For centuries, constituencies electing members to the House of Commons did not change to reflect population shifts, and in some places the number of electors became so few that they could be bribed by a single wealthy patron. In the 19th century, proponents of reform gave these boroughs the derogatory appellations "rotten boroughs" or "pocket boroughs", or more formally "nomination boroughs", because their democratic processes were rotten and their parliamentary member(s) were elected by the whim of the patron, thus "in his pocket"; the actual votes of the electors were a mere formality, all or a majority being willing to vote as the patron instructed them, with or without bribery. As voting was by show of hands at a single polling station at a single time, none dared to vote contrary to the instructions of the patron. Often only one candidate would be nominated (or two for a two-seat constituency), so that the election was uncontested.
Thus an MP might represent only a few constituents, while at the same time many new towns, which had grown due to increased trade and industry, were entirely unrepresented, or inadequately represented. For example, before 1832 the town of Manchester, which expanded rapidly during the Industrial Revolution from a small settlement into a large city, was merely part of the larger county constituency of Lancashire and did not elect its own MPs.
Many of these ancient boroughs elected two MPs. By the time of the 1831 general election, out of 406 elected members, 152 were chosen by fewer than 100 voters each, and 88 by fewer than fifty voters.[1]

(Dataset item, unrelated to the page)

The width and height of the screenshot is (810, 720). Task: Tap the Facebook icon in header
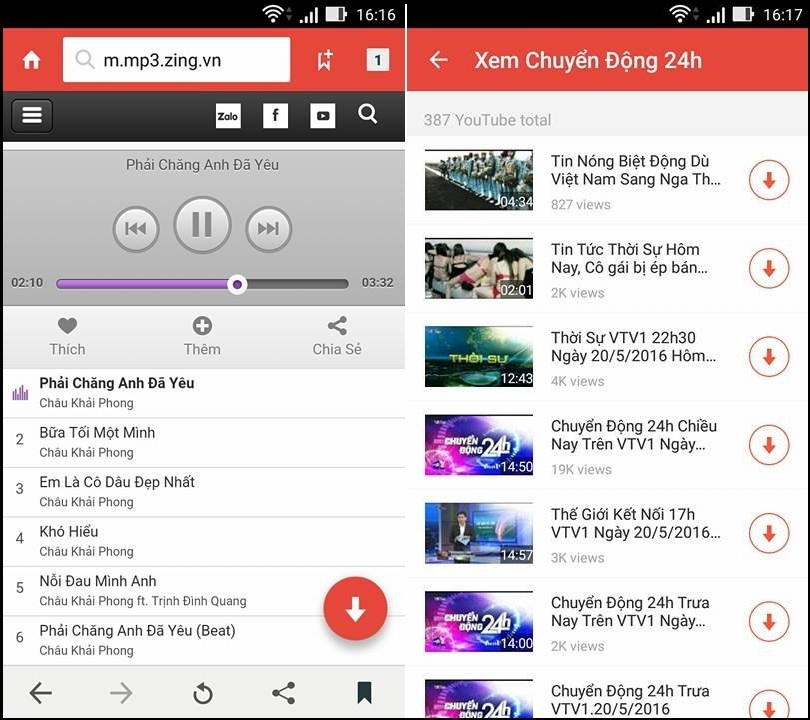[275, 116]
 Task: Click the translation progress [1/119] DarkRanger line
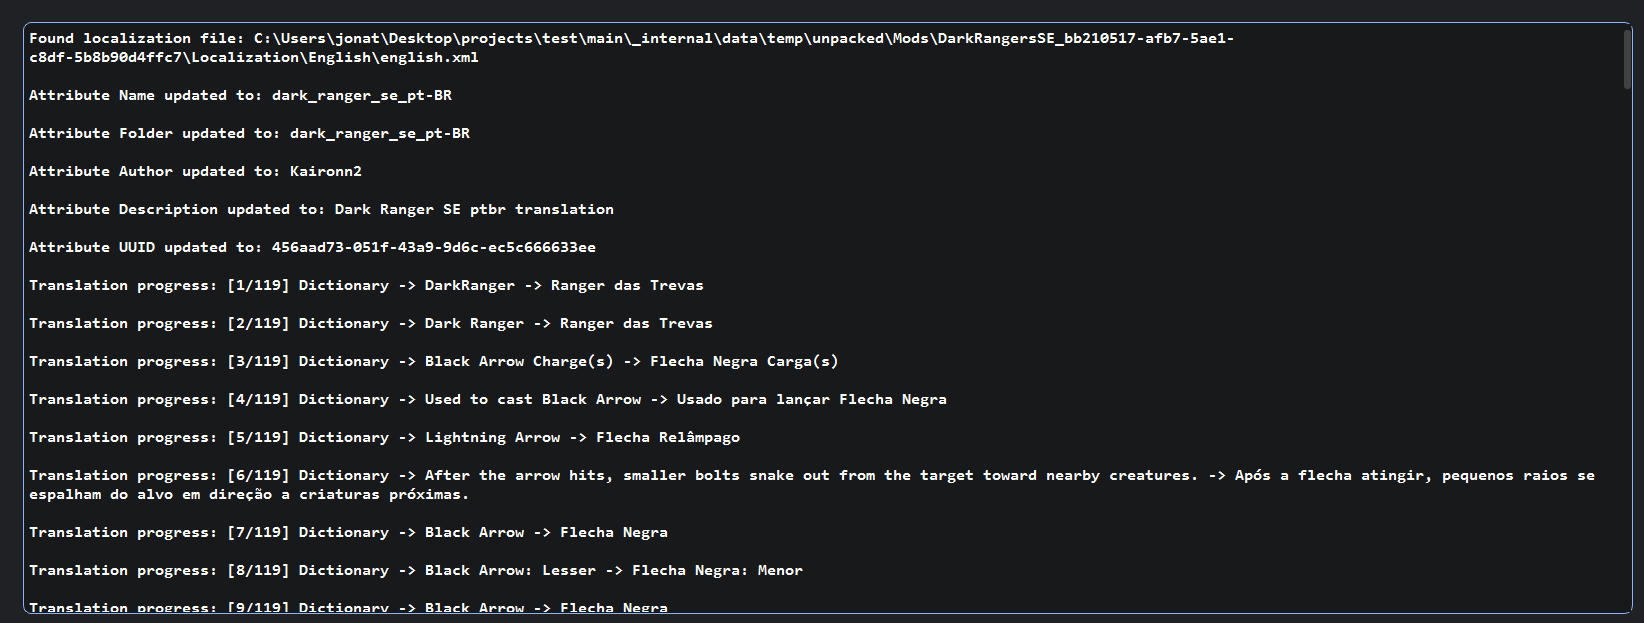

By the early 19th century moves were made towards reform, with eventual success, when the Reform Act 1832 disfranchised the rotten boroughs and redistributed representation in Parliament to new major population centres. The Ballot Act 1872 introduced the secret ballot, which greatly hindered patrons from controlling elections by preventing them from knowing how an elector had voted. At the same time, the practice of paying or entertaining voters ("treating") was outlawed, and election expenses fell dramatically.
Rotten boroughs
The term rotten borough came into use in the 18th century; it meant a parliamentary borough with a tiny electorate, so small that voters were susceptible to control in a variety of ways, as it had declined in population and importance since its early days. The word "rotten" had the connotation of corruption as well as long-term decline. In such boroughs most or all of the few electors could not vote as they pleased, due to the lack of a secret ballot and their dependency on the "owner" of the borough. Only rarely were the views or personal character of a candidate taken into consideration, except by the minority of voters who were not beholden to a particular interest.
Typically, rotten boroughs had gained their representation in Parliament when they were more flourishing centres, but the borough's boundaries had never been updated, or else they had become depopulated or even deserted over the centuries. Some had once been important places or had played a major role in England's history, but had fallen into insignificance as for example industry moved away.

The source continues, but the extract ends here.